**Collected data**:
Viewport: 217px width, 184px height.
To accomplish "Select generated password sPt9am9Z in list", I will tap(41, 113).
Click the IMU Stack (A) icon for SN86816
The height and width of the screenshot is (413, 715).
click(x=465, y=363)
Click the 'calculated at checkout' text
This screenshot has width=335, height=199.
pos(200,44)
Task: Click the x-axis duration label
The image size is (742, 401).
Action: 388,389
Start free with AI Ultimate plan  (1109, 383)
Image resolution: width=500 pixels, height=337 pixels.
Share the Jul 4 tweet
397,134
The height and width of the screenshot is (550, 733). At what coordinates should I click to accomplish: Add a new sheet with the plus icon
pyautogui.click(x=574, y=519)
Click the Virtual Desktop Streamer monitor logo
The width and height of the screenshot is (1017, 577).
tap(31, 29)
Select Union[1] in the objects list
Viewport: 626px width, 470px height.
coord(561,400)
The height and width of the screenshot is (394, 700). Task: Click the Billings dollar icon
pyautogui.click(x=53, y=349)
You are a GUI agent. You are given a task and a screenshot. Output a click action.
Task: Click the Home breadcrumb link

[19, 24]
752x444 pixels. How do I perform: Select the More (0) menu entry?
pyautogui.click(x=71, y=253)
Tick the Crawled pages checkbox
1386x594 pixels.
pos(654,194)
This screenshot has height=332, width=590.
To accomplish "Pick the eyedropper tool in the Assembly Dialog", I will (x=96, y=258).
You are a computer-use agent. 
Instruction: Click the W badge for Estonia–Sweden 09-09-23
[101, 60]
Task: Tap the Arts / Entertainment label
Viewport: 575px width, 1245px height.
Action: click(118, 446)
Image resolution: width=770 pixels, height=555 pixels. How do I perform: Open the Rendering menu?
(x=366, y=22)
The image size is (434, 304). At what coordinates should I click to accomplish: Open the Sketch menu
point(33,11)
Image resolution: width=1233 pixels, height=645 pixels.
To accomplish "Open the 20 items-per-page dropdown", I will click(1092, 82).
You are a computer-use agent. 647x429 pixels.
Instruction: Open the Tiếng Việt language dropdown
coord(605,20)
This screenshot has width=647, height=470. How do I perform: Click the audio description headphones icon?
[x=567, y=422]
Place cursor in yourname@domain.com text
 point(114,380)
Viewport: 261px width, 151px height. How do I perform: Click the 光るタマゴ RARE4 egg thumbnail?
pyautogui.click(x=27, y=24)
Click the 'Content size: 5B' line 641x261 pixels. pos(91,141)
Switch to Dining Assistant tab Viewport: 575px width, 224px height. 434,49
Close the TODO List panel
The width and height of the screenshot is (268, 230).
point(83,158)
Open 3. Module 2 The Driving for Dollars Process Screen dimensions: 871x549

**PROBLEM**:
Each entry above is to be transcribed exactly as it was written.

**RESPONSE**:
Viewport: 217px width, 184px height.
To accomplish "Select generated password sPt9am9Z in list", I will tap(41, 113).
Click the IMU Stack (A) icon for SN86816
The height and width of the screenshot is (413, 715).
click(x=465, y=363)
Click the 'calculated at checkout' text
This screenshot has width=335, height=199.
pos(200,44)
Task: Click the x-axis duration label
The image size is (742, 401).
Action: 388,389
Start free with AI Ultimate plan  (1109, 383)
Image resolution: width=500 pixels, height=337 pixels.
Share the Jul 4 tweet
397,134
The height and width of the screenshot is (550, 733). At what coordinates should I click to accomplish: Add a new sheet with the plus icon
pyautogui.click(x=574, y=519)
Click the Virtual Desktop Streamer monitor logo
The width and height of the screenshot is (1017, 577).
tap(31, 29)
Select Union[1] in the objects list
Viewport: 626px width, 470px height.
coord(561,400)
The height and width of the screenshot is (394, 700). Task: Click the Billings dollar icon
pyautogui.click(x=53, y=349)
You are a GUI agent. You are given a task and a screenshot. Output a click action.
Task: Click the Home breadcrumb link

[19, 24]
752x444 pixels. How do I perform: Select the More (0) menu entry?
pyautogui.click(x=71, y=253)
Tick the Crawled pages checkbox
1386x594 pixels.
pos(654,194)
This screenshot has height=332, width=590.
To accomplish "Pick the eyedropper tool in the Assembly Dialog", I will (x=96, y=258).
You are a computer-use agent. 
Instruction: Click the W badge for Estonia–Sweden 09-09-23
[101, 60]
Task: Tap the Arts / Entertainment label
Viewport: 575px width, 1245px height.
Action: click(118, 446)
Image resolution: width=770 pixels, height=555 pixels. How do I perform: Open the Rendering menu?
(x=366, y=22)
The image size is (434, 304). At what coordinates should I click to accomplish: Open the Sketch menu
point(33,11)
Image resolution: width=1233 pixels, height=645 pixels.
To accomplish "Open the 20 items-per-page dropdown", I will click(1092, 82).
You are a computer-use agent. 647x429 pixels.
Instruction: Open the Tiếng Việt language dropdown
coord(605,20)
This screenshot has width=647, height=470. How do I perform: Click the audio description headphones icon?
[x=567, y=422]
Place cursor in yourname@domain.com text
 point(114,380)
Viewport: 261px width, 151px height. How do I perform: Click the 光るタマゴ RARE4 egg thumbnail?
pyautogui.click(x=27, y=24)
Click the 'Content size: 5B' line 641x261 pixels. pos(91,141)
Switch to Dining Assistant tab Viewport: 575px width, 224px height. 434,49
Close the TODO List panel
The width and height of the screenshot is (268, 230).
point(83,158)
Open 3. Module 2 The Driving for Dollars Process Screen dimensions: 871x549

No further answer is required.